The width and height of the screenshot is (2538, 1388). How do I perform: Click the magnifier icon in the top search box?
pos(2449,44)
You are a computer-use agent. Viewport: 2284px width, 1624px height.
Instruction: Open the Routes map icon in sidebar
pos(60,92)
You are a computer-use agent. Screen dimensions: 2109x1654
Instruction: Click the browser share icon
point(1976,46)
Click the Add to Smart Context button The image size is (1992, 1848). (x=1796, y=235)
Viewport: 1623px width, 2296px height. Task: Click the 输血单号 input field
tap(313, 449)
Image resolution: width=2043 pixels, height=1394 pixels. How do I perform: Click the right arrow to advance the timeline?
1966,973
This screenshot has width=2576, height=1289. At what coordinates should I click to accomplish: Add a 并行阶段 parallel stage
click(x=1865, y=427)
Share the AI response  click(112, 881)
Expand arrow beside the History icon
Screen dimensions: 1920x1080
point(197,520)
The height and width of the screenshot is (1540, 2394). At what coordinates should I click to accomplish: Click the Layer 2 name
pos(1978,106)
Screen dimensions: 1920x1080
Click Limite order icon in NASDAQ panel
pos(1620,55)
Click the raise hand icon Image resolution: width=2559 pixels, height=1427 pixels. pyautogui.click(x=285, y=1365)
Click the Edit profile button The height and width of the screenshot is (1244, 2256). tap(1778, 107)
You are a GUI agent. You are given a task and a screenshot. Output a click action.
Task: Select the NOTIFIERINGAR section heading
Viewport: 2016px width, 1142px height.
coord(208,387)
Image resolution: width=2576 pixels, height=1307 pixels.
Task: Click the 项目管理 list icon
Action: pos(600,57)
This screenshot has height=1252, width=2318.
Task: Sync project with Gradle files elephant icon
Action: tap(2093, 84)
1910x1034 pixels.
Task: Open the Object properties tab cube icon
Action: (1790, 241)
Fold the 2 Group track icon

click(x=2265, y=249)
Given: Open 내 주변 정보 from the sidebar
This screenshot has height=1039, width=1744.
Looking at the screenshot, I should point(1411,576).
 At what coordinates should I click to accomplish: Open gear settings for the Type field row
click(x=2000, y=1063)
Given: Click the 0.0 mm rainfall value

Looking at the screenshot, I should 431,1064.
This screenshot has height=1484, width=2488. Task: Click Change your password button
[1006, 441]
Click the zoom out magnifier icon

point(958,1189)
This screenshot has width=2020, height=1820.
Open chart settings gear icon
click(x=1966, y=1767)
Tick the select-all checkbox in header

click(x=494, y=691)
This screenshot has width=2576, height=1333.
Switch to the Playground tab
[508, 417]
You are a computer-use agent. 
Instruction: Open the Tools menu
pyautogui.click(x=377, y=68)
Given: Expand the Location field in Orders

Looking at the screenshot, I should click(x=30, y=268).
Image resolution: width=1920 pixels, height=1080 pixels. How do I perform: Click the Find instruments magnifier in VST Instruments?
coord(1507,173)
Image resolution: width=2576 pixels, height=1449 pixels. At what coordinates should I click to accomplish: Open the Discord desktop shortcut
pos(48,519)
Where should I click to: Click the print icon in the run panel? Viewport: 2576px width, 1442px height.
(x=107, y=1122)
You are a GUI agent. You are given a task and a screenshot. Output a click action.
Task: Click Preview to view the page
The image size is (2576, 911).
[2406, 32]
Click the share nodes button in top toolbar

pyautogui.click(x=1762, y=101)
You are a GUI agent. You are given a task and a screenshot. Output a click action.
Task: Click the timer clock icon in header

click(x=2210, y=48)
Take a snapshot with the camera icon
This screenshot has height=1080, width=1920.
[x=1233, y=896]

(Task item):
Make an exact copy of every line from the one with "Task: Click Preview to view the page" to the end of the data, with the first and last of those lines included.

(Solution for this task):
Task: Click Preview to view the page
The image size is (2576, 911).
[2406, 32]
Click the share nodes button in top toolbar

pyautogui.click(x=1762, y=101)
You are a GUI agent. You are given a task and a screenshot. Output a click action.
Task: Click the timer clock icon in header

click(x=2210, y=48)
Take a snapshot with the camera icon
This screenshot has height=1080, width=1920.
[x=1233, y=896]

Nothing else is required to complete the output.